Required task: Starting with the line that has "Click the LinkedIn logo icon" and ending with the line that has "Looking at the", rewrite those lines with "button" in place of "icon" and everything else kept the same. Omit the pictures.

-- START OF Available records --

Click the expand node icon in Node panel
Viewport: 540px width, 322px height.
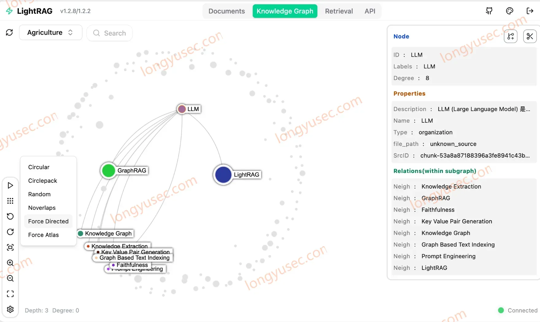click(x=511, y=36)

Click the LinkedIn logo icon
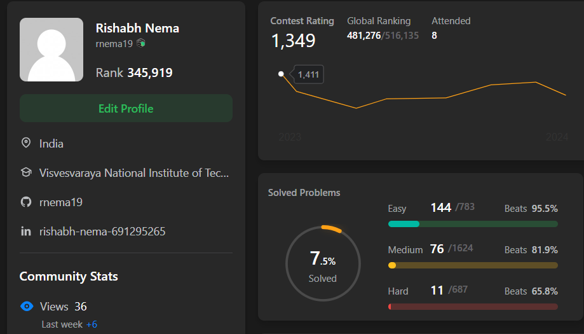pyautogui.click(x=26, y=232)
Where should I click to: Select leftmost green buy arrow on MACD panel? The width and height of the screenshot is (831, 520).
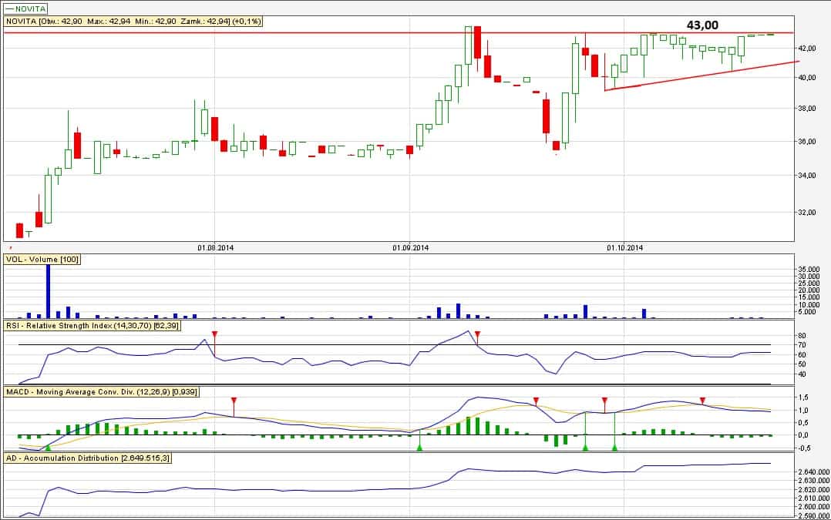48,447
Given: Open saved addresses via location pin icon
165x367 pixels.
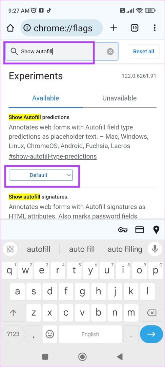Looking at the screenshot, I should coord(156,230).
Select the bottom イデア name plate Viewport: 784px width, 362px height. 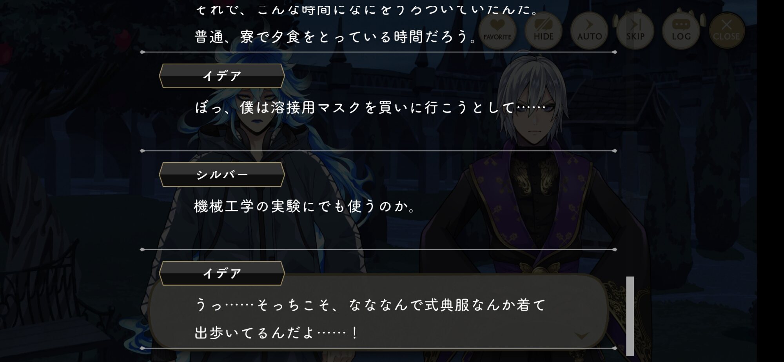coord(222,273)
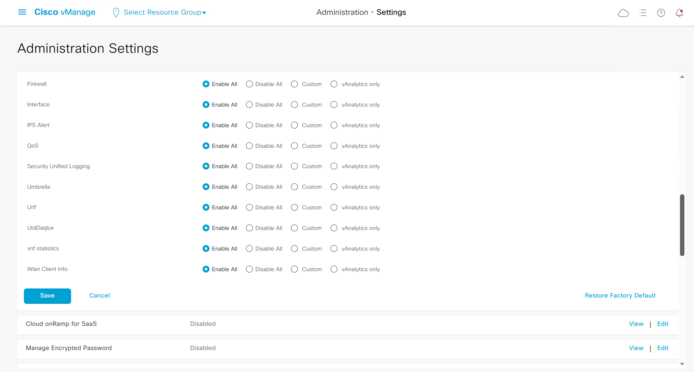Open the task list icon in header
The height and width of the screenshot is (372, 694).
pyautogui.click(x=643, y=13)
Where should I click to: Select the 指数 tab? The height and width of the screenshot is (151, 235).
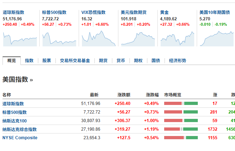coord(29,61)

-- END OF Available records --

Result for this task:
Click the LinkedIn logo button
pyautogui.click(x=26, y=232)
Where should I click to: Select leftmost green buy arrow on MACD panel? The width and height of the screenshot is (831, 520).
48,447
Given: Open saved addresses via location pin button
165x367 pixels.
Looking at the screenshot, I should coord(156,230).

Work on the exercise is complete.